Saat sabah 11.00’i biraz geçiyor. Hemen oracıkta cep telefonundan aradım, makamındaymış.
Saat 11.30’da makamındaydım. Saat 13.30’a kadar yani tam iki saat sohbet ettim. Bugüne kadar yazdığım her türlü eleştiriyi daha detaylı olarak yüzüne karşı yaptım ve her dediğimi de sonuna kadar dinledi.
Hatta zaman zaman lafıma girmesini istediğim anlar bile oldu diyebilirim.
Bu olayı üç ay önce yaşamıştım.
Bu üç aylık zaman diliminde kiminle konuşsam aynı şeyi söyledi: “Poyraz’da büyük değişim” diye…
Yazımıza “burun kıvıranlar” mutlaka çıkacaktır.

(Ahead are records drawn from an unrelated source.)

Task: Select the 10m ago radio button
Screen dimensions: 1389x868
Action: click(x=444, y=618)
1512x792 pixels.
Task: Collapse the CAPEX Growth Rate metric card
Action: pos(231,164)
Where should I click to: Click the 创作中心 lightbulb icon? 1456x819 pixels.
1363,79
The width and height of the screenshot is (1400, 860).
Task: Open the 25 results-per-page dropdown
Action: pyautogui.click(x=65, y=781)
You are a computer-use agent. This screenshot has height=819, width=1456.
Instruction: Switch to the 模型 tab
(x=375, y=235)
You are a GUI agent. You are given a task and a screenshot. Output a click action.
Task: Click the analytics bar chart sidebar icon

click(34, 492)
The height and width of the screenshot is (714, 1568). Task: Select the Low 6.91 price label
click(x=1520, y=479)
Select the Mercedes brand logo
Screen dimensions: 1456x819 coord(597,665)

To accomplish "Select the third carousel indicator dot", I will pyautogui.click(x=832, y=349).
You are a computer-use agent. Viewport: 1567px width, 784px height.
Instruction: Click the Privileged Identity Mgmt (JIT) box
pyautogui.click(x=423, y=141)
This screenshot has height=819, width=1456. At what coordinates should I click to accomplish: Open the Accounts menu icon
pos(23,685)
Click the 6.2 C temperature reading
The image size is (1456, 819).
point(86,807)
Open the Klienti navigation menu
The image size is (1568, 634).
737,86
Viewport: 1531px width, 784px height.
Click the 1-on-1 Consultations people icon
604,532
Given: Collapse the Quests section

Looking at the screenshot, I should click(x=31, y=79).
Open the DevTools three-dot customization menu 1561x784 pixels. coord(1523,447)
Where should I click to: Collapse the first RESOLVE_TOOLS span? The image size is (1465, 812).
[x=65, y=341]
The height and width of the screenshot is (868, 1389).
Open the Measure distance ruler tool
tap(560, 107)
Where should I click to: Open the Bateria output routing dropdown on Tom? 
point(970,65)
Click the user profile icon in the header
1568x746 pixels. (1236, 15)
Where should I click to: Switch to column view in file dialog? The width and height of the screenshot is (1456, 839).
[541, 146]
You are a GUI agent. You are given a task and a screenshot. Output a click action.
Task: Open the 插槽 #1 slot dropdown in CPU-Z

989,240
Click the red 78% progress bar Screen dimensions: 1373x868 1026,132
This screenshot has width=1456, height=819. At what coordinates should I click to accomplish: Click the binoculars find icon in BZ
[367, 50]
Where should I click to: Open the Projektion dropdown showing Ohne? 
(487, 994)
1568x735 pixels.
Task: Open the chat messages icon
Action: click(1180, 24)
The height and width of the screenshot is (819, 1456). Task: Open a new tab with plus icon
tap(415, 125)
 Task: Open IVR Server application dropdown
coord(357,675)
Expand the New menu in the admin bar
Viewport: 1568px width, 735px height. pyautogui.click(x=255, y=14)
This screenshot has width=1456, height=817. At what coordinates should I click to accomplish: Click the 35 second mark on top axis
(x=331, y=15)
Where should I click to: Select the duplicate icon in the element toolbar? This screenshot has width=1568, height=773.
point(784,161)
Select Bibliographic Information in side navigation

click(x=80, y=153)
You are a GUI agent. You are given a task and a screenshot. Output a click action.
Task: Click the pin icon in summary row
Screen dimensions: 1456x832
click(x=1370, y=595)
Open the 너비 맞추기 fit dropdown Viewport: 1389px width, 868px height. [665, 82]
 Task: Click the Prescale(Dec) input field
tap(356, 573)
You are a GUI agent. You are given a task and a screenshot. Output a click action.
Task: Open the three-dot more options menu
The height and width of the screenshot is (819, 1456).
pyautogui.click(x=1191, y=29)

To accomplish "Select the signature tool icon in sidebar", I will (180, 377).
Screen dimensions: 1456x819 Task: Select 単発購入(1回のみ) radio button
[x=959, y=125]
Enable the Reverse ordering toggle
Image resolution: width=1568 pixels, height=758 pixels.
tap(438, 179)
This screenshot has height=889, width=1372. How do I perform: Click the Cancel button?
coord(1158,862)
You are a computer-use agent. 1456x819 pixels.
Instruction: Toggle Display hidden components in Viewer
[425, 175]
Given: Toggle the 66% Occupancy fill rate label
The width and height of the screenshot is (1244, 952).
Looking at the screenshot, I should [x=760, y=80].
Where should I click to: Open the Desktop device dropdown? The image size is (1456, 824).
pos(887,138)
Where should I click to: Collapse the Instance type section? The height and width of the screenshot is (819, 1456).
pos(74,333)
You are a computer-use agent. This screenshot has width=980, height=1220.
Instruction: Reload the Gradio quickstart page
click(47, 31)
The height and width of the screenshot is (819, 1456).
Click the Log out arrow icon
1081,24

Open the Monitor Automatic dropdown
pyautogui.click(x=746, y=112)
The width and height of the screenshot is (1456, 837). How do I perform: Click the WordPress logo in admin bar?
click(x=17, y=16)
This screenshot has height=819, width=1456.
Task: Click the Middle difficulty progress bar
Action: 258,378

Onları da ciddiye alırım ben.
Bu yazımızda dikkat ederseniz biz Poyraz’ın “belediyecilik” yönünü yazmadık. Sadece insanlara bakış açısının artık “daha insani” ve “daha sıcak” bir boyuta geldiğinden dem vuruyoruz.
Tekrar yukarıdaki rakamlara dönecek olursak…
Demokrasilerde bu süreler ve rakamlar çok önemlidir.
Bu kadar süreden sonra her insan zaten ister istemez bir takım değişimler geçirecektir.
Bu değişim sadece “yüzündeki kırışıklık” ya da “saçındaki beyaz” sayısının artması ile kalmayıp iyiye doğru daha insani bir boyut alıyorsa bu olumlu bir gelişmedir.
Net bir şekilde son söz olarak şunu söyleyebilirim: “Mustafa Poyraz, dünkü Mustafa Poyraz değil! Artık insanları dinleyen, biriyle tokalaşırken gözünün içine bakan ve daha saygılı daha sevgili bir karakter var!”
Belediyecilik yönü mü?
E onun için kadrolu gazetecileri var, sürekli bir arada olup her yere yanında taşıdığı ve sorulacak soruları bile beraber hazırladığı…
Onlar daha iyi yazar…
----------------------------------------------------------------------------------------------------
OKURA NOT: Bu yazımız bu sütunlarda belki biraz uzun zaman kalacak çünkü hafta içi İstanbul’da bir cerrahi operasyon geçireceğiz.
Eğer sağlığımız elverirse, sağ salim ayağa kalkarsak yazmaya devam yine devam ederiz.